管理部門は「守り」一辺倒と思われるかもしれませんが、私は「攻め」の側面の役割も重要だと考えています。新しいことを成し遂げていくとき、仲間集めから始まるのは必然ですので、「攻め」の採用活動を行うことは成長に直結する機能だと思います。また、その方法は採用だけではありません。上場のメリットは調達に加え信頼度や知名度向上による情報の流通量増加も含まれますので、それらを活かした戦略の展開をしていきたいと考えています。
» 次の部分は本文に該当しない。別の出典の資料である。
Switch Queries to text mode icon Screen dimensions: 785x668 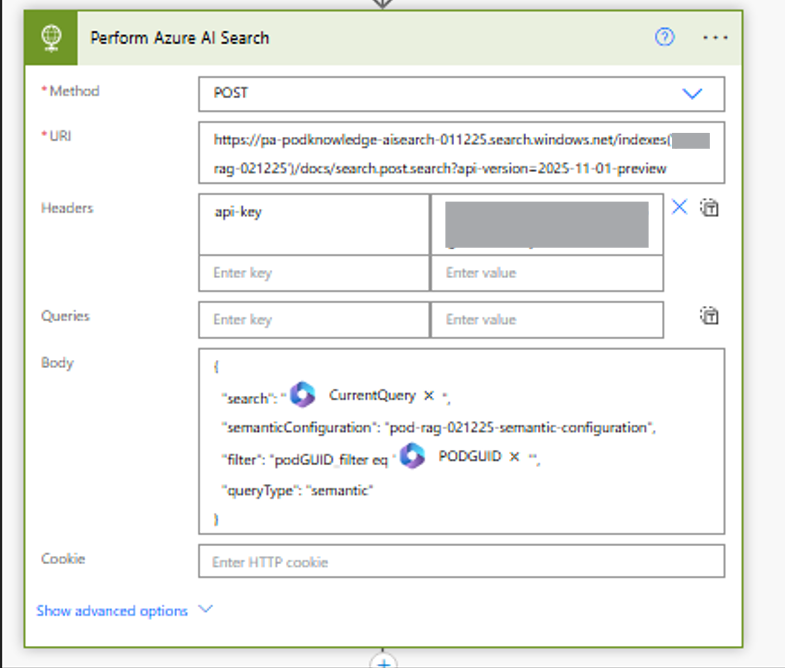(710, 316)
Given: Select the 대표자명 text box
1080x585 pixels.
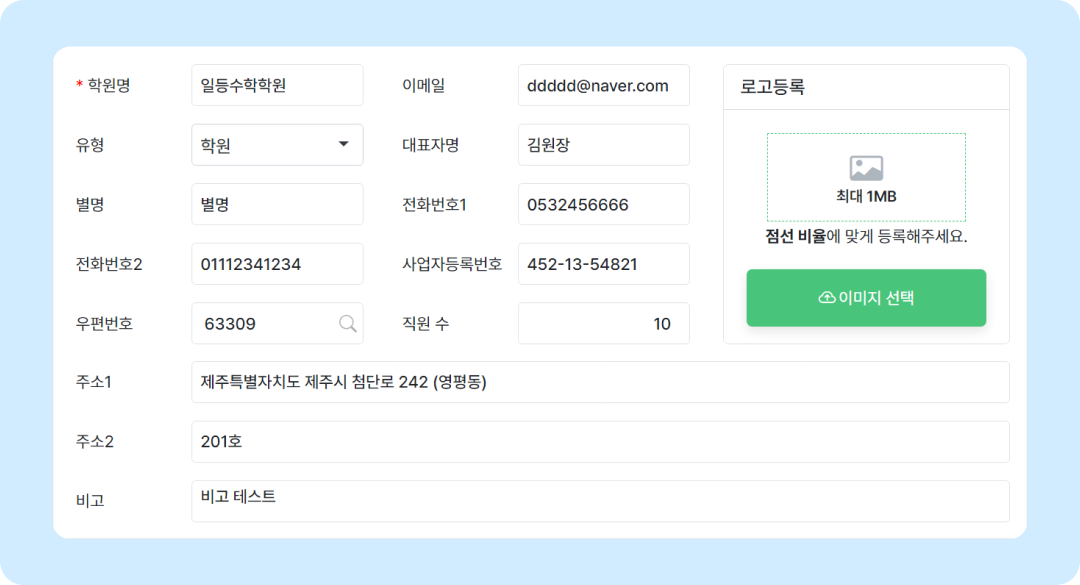Looking at the screenshot, I should click(603, 145).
その意味で、持続的成長とは自分たちがやっていることや、これからやろうとしていることに、共感してくれる人たちを探し続ける旅路なんだと思います。

-最後に、木村さんの考えるビズメイツという会社の存在意義を教えてください。

当社が今までやってきたことの一つは、業界の再構築だと思います。

創業時から、語学学習市場のオンライン化は既に進んでいたものの、英会話業界から本格的に参入して行ったのは当社が初めてであったと認識しています。だからこそ、サービス品質と利便性・手軽さを両立することができて、その結果多くのお客さまに支持していただけたんですよね。なので、当社はオンライン語学学習市場において、上達実感や学習体験という観点でどこよりも品質にこだわり抜いて、サービスやプロダクトを進化し続ける責任があると思います。

また、もう少し俯瞰的に見ると、多くの人たちから期待されていることは、当社のパーパスである”人と企業が成長しあう多様性のある豊かな社会”の実現だと思います。

「Bizmates」は英語の勉強だけが目的ではなく、多くのビジネスパーソンが言葉・文化・慣習等を乗り越え、多様な人たちと信頼関係を築いていけるようになることが、個人と企業の成長につながり、ひいてはそれが豊かな社会を実現するための重要なピースになるというコンセプトです。だからこそ、外国人に対しても日本語学習や日本企業との出会いを支援するサービスを展開しています。パーパスに紐づくのであれば、さらなる事業展開の可能性も当然あります。

僕等のやっていることはたくさんの人や社会の役に立つ事だと思うので、多くの人たちに知ってもらい、応援してもらって、同じ船に乗ってくれる人たちが増えて行ったら、もっと楽しい旅路になって行くでしょうね。